The Saudi-backed takeover presents a rare window of opportunity for the UK government to hold Crown Prince Mohamed bin Salman’s feet to the fire on state-backed pirate operation beoutQ. Instead, the Secretary of State for Digital, Culture, Media and Sport is poised to pass the buck to the Premier League.
This week in Parliament, I raised the issue of the Saudi’s likely takeover of Newcastle United with the Secretary of State for Digital, Culture, Media and Sport, Oliver Dowden. During our exchange, and with the atrocities of the Saudi state laid plainly in front of him, the Secretary of State apathetically ruled out the prospect of government intervention to prevent the brutal regime from acquiring one of Britain’s most recognisable football clubs, a cherished cultural asset steeped in over a century of history.
With some hopeful supporters of the club already taking up arms in defence of the Crown Prince on social media, the football club now looks set to become the next pawn in Saudi Arabia’s game of strategic international sportswashing. Dowden’s non-interventionist position means the decision will be left to the Premier League who, this week, have received letters from human rights groups including Amnesty International, Fair/Square Projects and others, calling for them to block the deal. Meanwhile, the fiancée of murdered journalist Jamal Khashoggi warned that the takeover would “greatly stain” the image of the world’s richest league and the UK as a whole.
The Premier League, whose scrutiny of prospective owners has been roundly criticised by supporters’ groups and MPs in the past—and who’ve overseen the transformation of the English game into a playground for the dubious and super-rich—are now the last line of defence.

• [PROBLEMS TO SOLVE]:
**A.** Name every person identified by name in the passage about the Newcastle United takeover.
**B.** According to the passage about the Newcastle United takeover, what did the fiancée of Jamal Khashoggi warn the takeover would do?
The material that follows this passage is separate from it.

• [SUPPLIED MATERIAL]:

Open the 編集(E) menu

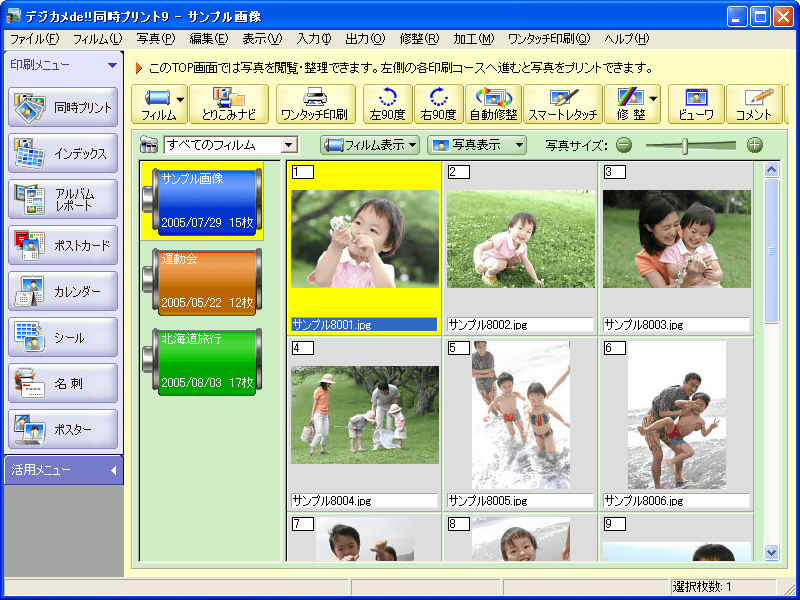(208, 39)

• [FULL SOLUTIONS]:
**A.** Mohamed bin Salman, Oliver Dowden, Jamal Khashoggi

**B.** She warned it would "greatly stain" the image of the world's richest league and the UK as a whole.